- What the task asks: Would you please return all of the entries below exactly as shown?

[Dataset entries]
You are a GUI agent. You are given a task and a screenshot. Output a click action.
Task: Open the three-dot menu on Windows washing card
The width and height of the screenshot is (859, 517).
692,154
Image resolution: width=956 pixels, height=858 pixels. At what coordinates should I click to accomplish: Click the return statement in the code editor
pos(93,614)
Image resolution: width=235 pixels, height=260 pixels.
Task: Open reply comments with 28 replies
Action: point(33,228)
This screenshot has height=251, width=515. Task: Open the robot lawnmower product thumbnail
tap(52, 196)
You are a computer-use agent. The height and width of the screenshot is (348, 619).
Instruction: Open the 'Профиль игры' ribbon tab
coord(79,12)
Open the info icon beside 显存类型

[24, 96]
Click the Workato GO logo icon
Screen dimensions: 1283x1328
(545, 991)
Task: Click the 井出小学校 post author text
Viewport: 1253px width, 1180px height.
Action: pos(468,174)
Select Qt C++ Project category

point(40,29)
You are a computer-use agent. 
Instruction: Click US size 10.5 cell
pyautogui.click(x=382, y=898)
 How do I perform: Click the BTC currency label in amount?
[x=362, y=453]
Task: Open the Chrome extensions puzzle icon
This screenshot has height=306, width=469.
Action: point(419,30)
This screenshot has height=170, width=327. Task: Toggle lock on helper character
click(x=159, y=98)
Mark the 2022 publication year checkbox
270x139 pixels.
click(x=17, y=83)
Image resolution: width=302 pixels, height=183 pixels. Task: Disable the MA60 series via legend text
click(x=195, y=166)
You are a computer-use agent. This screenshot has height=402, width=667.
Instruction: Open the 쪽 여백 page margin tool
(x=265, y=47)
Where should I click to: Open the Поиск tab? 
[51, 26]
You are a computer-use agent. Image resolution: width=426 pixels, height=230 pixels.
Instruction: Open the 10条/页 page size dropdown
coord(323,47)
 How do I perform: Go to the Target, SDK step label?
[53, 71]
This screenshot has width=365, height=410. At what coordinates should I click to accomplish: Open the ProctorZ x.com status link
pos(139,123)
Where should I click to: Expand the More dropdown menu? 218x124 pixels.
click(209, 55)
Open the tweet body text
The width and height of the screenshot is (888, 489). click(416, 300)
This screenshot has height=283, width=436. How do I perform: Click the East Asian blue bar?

- Reply:
You are a GUI agent. You are given a task and a screenshot. Output a click action.
Task: Open the three-dot menu on Windows washing card
The width and height of the screenshot is (859, 517).
692,154
Image resolution: width=956 pixels, height=858 pixels. At what coordinates should I click to accomplish: Click the return statement in the code editor
pos(93,614)
Image resolution: width=235 pixels, height=260 pixels.
Task: Open reply comments with 28 replies
Action: point(33,228)
This screenshot has height=251, width=515. Task: Open the robot lawnmower product thumbnail
tap(52, 196)
You are a computer-use agent. The height and width of the screenshot is (348, 619).
Instruction: Open the 'Профиль игры' ribbon tab
coord(79,12)
Open the info icon beside 显存类型

[24, 96]
Click the Workato GO logo icon
Screen dimensions: 1283x1328
(545, 991)
Task: Click the 井出小学校 post author text
Viewport: 1253px width, 1180px height.
Action: pos(468,174)
Select Qt C++ Project category

point(40,29)
You are a computer-use agent. 
Instruction: Click US size 10.5 cell
pyautogui.click(x=382, y=898)
 How do I perform: Click the BTC currency label in amount?
[x=362, y=453]
Task: Open the Chrome extensions puzzle icon
This screenshot has height=306, width=469.
Action: point(419,30)
This screenshot has height=170, width=327. Task: Toggle lock on helper character
click(x=159, y=98)
Mark the 2022 publication year checkbox
270x139 pixels.
click(x=17, y=83)
Image resolution: width=302 pixels, height=183 pixels. Task: Disable the MA60 series via legend text
click(x=195, y=166)
You are a computer-use agent. This screenshot has height=402, width=667.
Instruction: Open the 쪽 여백 page margin tool
(x=265, y=47)
Where should I click to: Open the Поиск tab? 
[51, 26]
You are a computer-use agent. Image resolution: width=426 pixels, height=230 pixels.
Instruction: Open the 10条/页 page size dropdown
coord(323,47)
 How do I perform: Go to the Target, SDK step label?
[53, 71]
This screenshot has width=365, height=410. At what coordinates should I click to accomplish: Open the ProctorZ x.com status link
pos(139,123)
Where should I click to: Expand the More dropdown menu? 218x124 pixels.
click(209, 55)
Open the tweet body text
The width and height of the screenshot is (888, 489). click(416, 300)
This screenshot has height=283, width=436. How do I perform: Click the East Asian blue bar?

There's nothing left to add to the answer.